Take the story you curated last week
Use the below prompt to generate hook variations in the style of John Carlton
Like this:
Here's an unusual story:
[Paste Your Story]
I want you to write 5 John Carlton-style headlines that create intense curiosity without revealing the answer.
Make them specific, intriguing, and impossible to ignore by leveraging shock factor, implied proof, fast results, and outcome focus in the hook
For example:
"Amazing Secret Discovered By One-Legged Golfer Adds 50 Yards To Your Drives, Eliminates Hooks And Slices... And Can Slash Up To 10 Strokes From Your Game Almost Overnight!"
"How Does An Out-Of-Shape 55 Year-Old Golfer, Crippled By Arthritis & 71 Lbs. Overweight, Still Consistently Humiliate PGA Pros In Head-To-Head Matches By Hitting Every Tee Shot Farther And Straighter Down The Fairway?"After you run the prompt, Claude will create 5 different options.
Pick the one that makes you say, “I NEED to know what happens next.”
If you’re not dying to read it, keep iterating.
Just make sure the hook has a legitimate payoff. People are never bored by unusual stories. But they’ll feel tricked if you don’t deliver the payoff.

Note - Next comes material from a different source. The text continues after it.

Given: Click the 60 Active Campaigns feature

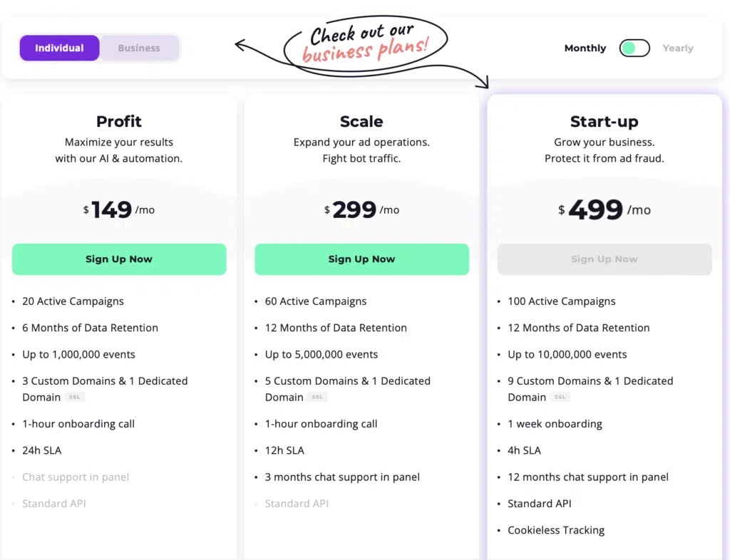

Create A Bridge To Your Story Payoff With Deck Copy
The hook gets your reader’s attention.
Deck copy is your bridge. It’s the 3-5 sentences between your headline and your story that keep readers moving toward the payoff.

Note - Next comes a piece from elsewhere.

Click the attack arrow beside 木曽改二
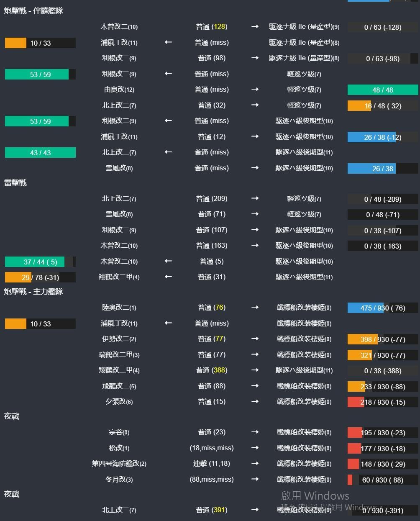 point(255,27)

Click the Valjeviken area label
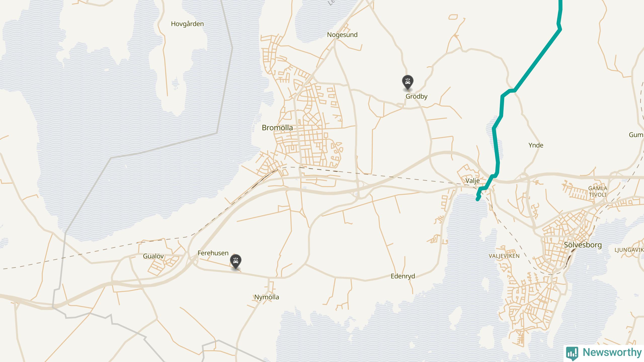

Here’s a prompt to help you setup your story:
Great! Now write the deck copy for my story.Now you’ve got your hook and your bridge.

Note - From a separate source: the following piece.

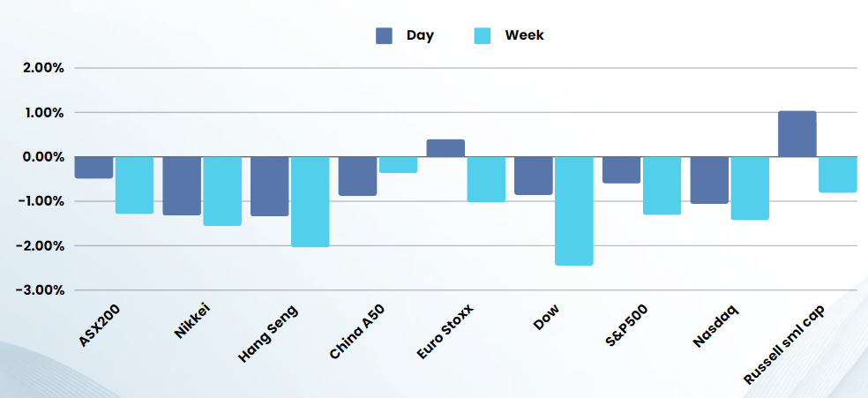
Task: Click the Nikkei Day bar
Action: click(182, 185)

All that’s left is delivering the story.
John Carlton became a direct response legend because he did the research no one else wanted to do. He asked the questions no one else thought to ask. He found the stories everyone else overlooked.
And now, you can do the same thing in a fraction of the time.
To recap:
Research your topic (become conversant in the details)
Find human interest tidbits (be a sales detective)
Write story-style headlines (create curiosity without revealing the answer)
Weave the story into your copy (deliver the payoff)
AI makes it faster and easier to be a sales detective.
Now go find your one-legged golfer story.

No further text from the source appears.